Kupfer ist nicht umsonst das Material  der Wahl: Das Halbedelmetall baut unter anderem unerwünschte Schwefelverbindungen ab.

 

KONZEPTION EINES WHISKEYS

Zunächst sei gesagt: Das Kupfer hat eine tatsächliche Funktion. Das Halbedelmetall reagiert chemisch mit der Flüssigkeit in der Brennblase und baut unter anderem unerwünschte Aromen aus etwa Schwefelverbindungen ab. Die Brennblasen verlieren bei diesem Prozess über die Jahre immer weiter an Material und werden daher regelmäßig ausgetauscht.
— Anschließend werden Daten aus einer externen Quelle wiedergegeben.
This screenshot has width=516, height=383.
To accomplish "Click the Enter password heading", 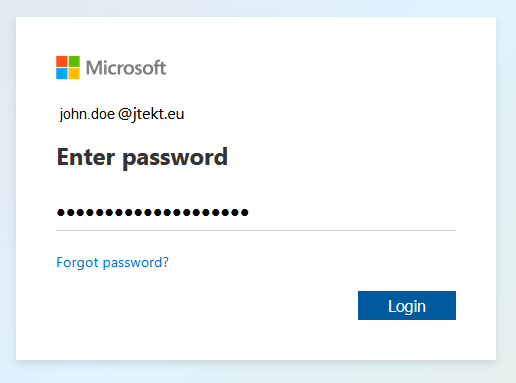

Denn: Jeder gute Whiskey ist immer nur so gut wie das schwächste Glied seiner Entstehungskette. Da es hier um die Ästhetik des technischen Aspekts der Whiskeyproduktion, in diesem Fall also der Destillation, gehen soll, sei nur kurz auf die vorangestellten Schritte eingegangen.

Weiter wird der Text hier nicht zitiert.